According to the similarity metrics text, what value did HammingDistance return for identical vectors in v1.0.x?
BEGIN TEXT
Similarity Metrics

Similarity is the primary query mechanism in HDC: given a noisy or transformed hypervector, similarity to each item in a codebook identifies the nearest match. All metrics in PyHDC return values in [-1, 1] (1 = identical, 0 = orthogonal, -1 = maximally dissimilar).

All similarity functions are in pyhdc.components.similarity.

CosineSimilarity

Used by: MAP_C, MAP_I, MAP_I_Bits, MAP_B, HRR family, FHRR, VTB, MBAT

\[\text{cos}(\mathbf{a}, \mathbf{b}) = \frac{\mathbf{a} \cdot \mathbf{b}}{\|\mathbf{a}\|_2 \|\mathbf{b}\|_2}\]

Output range: [-1, 1]

Cosine similarity is the dot product of unit vectors. It measures the angle between two vectors, independent of their magnitudes. This makes it appropriate for both normalised (HRR) and unnormalised (MAP) vectors.

For two random unit vectors in \(\mathbb{R}^D\), the expected cosine similarity is 0 and the standard deviation is \(1/\sqrt{D}\).

HammingDistance

Used by: BSC

Normalised and remapped Hamming distance:

\[\text{hamming}(\mathbf{a}, \mathbf{b}) = 1 - 2 \cdot \frac{\text{popcount}(\mathbf{a} \oplus \mathbf{b})}{D}\]

Output range: [-1, 1]

The formula maps:

0 bit flips (identical vectors) -> 1.0
D/2 bit flips (random/orthogonal) -> 0.0
D bit flips (all-different) -> -1.0

This is consistent with the [-1, 1] convention used by all other metrics.

Note

v1.0.x breaking change: In v1.0.x, HammingDistance returned popcount(a XOR b) / D, in [0, 1] with 0 = identical and 1 = all-different. Code that compared against thresholds in [0, 1] must be updated, or use similarity_remap=remap_to_unit on the encoding constructor to restore the [0, 1] output.

Overlap

Used by: BSDC family

Normalised set intersection, remapped to [-1, 1]:

\[\text{overlap\_raw}(\mathbf{a}, \mathbf{b}) = \frac{\mathbf{a} \cdot \mathbf{b}}{\min(\|\mathbf{a}\|_1,\, \|\mathbf{b}\|_1)}\]

\[\text{overlap}(\mathbf{a}, \mathbf{b}) = 2 \cdot \text{overlap\_raw} - 1\]

Output range: [-1, 1]

For sparse binary vectors, the dot product counts the number of positions where both vectors have a 1. Dividing by the smaller \(\ell_1\) norm (i.e., the smaller number of 1s) gives a Jaccard-like coefficient: 0 = no overlap, 1 = the smaller vector is a subset of the larger.
END TEXT
BEGIN EXTRACTED RECORDS
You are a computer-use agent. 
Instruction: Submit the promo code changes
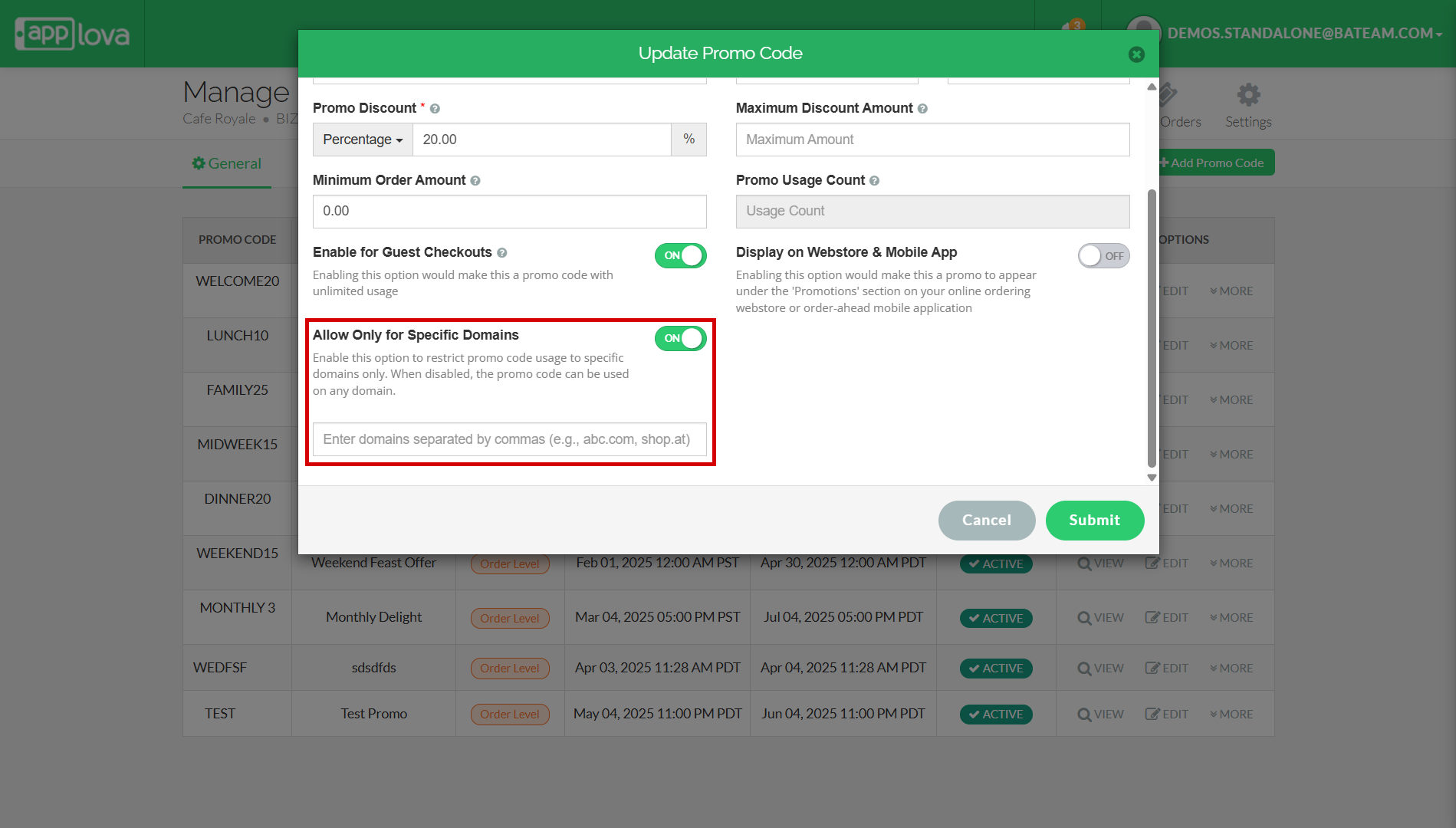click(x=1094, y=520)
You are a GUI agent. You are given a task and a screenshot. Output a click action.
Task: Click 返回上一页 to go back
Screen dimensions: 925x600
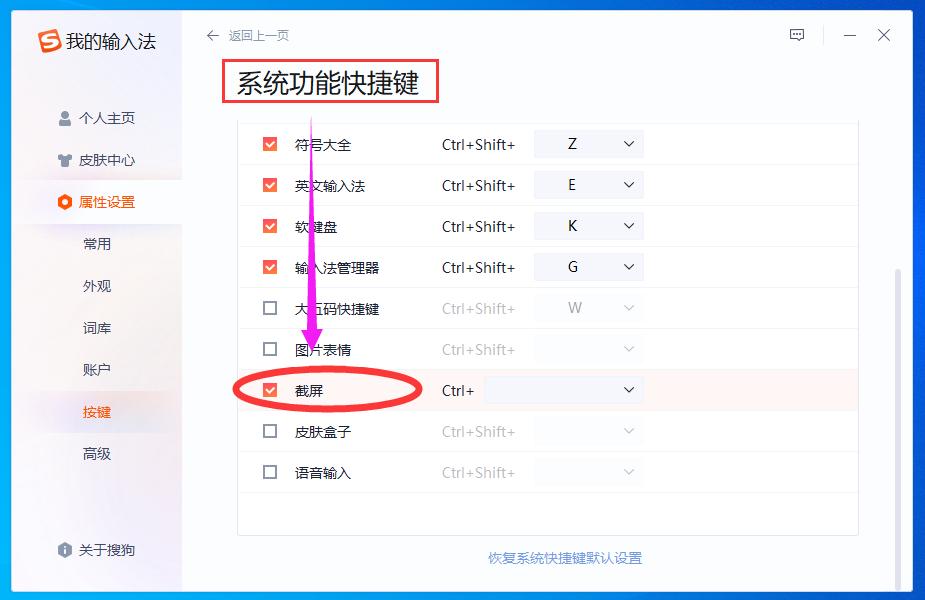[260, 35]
END EXTRACTED RECORDS
**COMPLETED EXERCISE**
0